• Estratto:
====================
Molto efficiente è il modello australiano, dove le forze di polizia possono prelevare casualmente campioni di saliva dagli automobilisti per verificare la presenza di sostanze stupefacenti. Analogamente in Portogallo, dove i test anti-droga si effettuano con strumenti simili agli etilometri. L’auspicabilità, anche per l’Italia, dell’accoglimento del principio della casualità del test in loco è ispirata, tra l’altro, alla necessità di rafforzare la portata deterrente del dettato normativo: un divieto è tanto più efficace, quanto più imprevedibile è l’accettazione della violazione.
Sul piano socio-sanitario, la generalizzazione dei test anti-droga in loco s’inquadra nell’ambito di una più spiccata attenzione rivolta alla prevenzione delle tossicodipendenze. Io sono fautore del convincimento che le tossicodipendenze vengano trattate alla stregua di situazioni sanitarie che prevedono la prevenzione e il trattamento. Il costo sociale del trattamento suggerisce di promuovere con più fermezza la prevenzione.
E’ lecito ritenere che l’introduzione dei test anti-droga sulle strade possa contribuire a ridurre i consumi, così come è accaduto a fronte dell’introduzione dei test anti-alcol. La casistica disponibile evidenzia inoltre il collegamento tra l’abuso di sostanze psicoattive e gli incidenti automobilistici. Nel solo 2003, nel distretto di Milano, il 39% delle vittime di incidenti mortali è risultato positivo al test anti-alcol. Di questo 39%, il 29% si è rivelato positivo all’esame anti-droga ex post (in oltre il 50% dei casi la sostanza riscontrata era la cocaina). Nel complesso, il 51% delle vittime di incidenti stradali mortali è risultato sotto l’effetto di sostanze psicoattive. Benché si tratti di dati circoscritti ad una determinata area la loro eloquenza è inoppugnabile.
====================
• Materiale fornito:
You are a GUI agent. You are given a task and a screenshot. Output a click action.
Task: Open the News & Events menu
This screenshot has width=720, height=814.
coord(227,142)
====================
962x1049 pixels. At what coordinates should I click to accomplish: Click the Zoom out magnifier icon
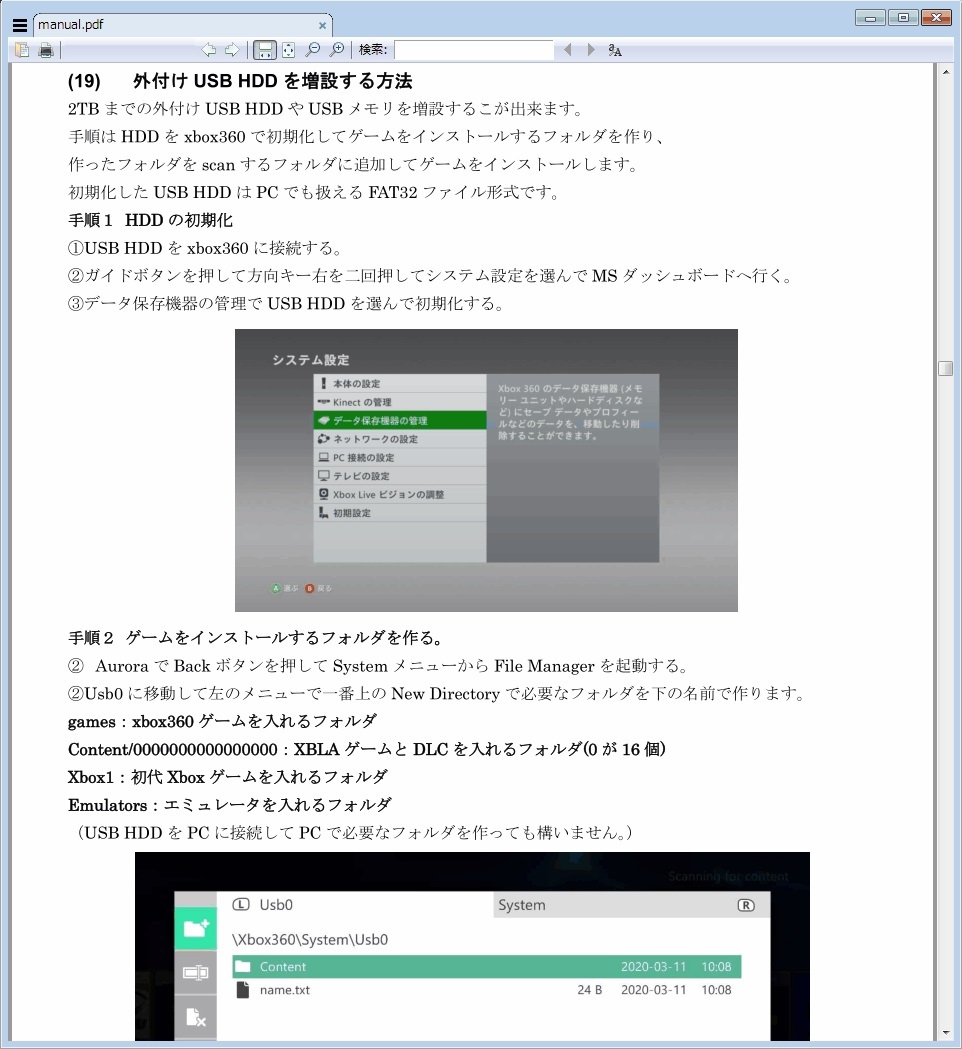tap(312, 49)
====================
• Compiti:
1. Trascrivi alla lettera, per favore, il passo del testo sui test anti-droga su strada che si apre con le parole contenenti "E’ lecito ritenere" e si chiude con "eloquenza è inoppugnabile.".
2. Prosegui il testo sui test anti-droga su strada dal punto in cui si ferma.

• Risposte:
1.
E’ lecito ritenere che l’introduzione dei test anti-droga sulle strade possa contribuire a ridurre i consumi, così come è accaduto a fronte dell’introduzione dei test anti-alcol. La casistica disponibile evidenzia inoltre il collegamento tra l’abuso di sostanze psicoattive e gli incidenti automobilistici. Nel solo 2003, nel distretto di Milano, il 39% delle vittime di incidenti mortali è risultato positivo al test anti-alcol. Di questo 39%, il 29% si è rivelato positivo all’esame anti-droga ex post (in oltre il 50% dei casi la sostanza riscontrata era la cocaina). Nel complesso, il 51% delle vittime di incidenti stradali mortali è risultato sotto l’effetto di sostanze psicoattive. Benché si tratti di dati circoscritti ad una determinata area la loro eloquenza è inoppugnabile.

2.
Va inoltre considerato che attualmente i test possono essere effettuati con strumenti agili e attendibili. Uno spunto di riflessione, tuttavia, è dato dall’esperienza dei Paesi che da tempo hanno imboccato questo cammino: il maggior coinvolgimento e la maggiore responsabilizzazione delle forze dell’ordine alle quali è rimessa la discrezionalità di effettuare un fermo stradale, ma anche di applicare il principio di casualità e infine di effettuare i test. Se l’esito del test in loco - che prevede una modalità sempre meno invasiva: prelevando campioni di saliva o sudore - è positivo, il soggetto viene accompagnato presso strutture sanitarie idonee a procedere all’identificazione e quantificazione della sostanza illecita.
Un maggior coinvolgimento delle autorità preposte alla sicurezza sulle strade è quindi necessario ed efficace per facilitare l’adozione dei test antidroga. Un auspicio sostenuto da argomentazioni di natura giuridica, socio-sanitaria e di ordine pratico. L’adozione dei test deve però innanzitutto essere considerata come uno strumento di cui la società decide di avvalersi, considerandone i benefici in termini di prevenzione delle tossicodipendenze e degli incidenti stradali.



di ANTONIO MARIA COSTA, Direttore Esecutivo dell’Ufficio delle Nazioni Unite contro la Droga e il Crimine (Unodc)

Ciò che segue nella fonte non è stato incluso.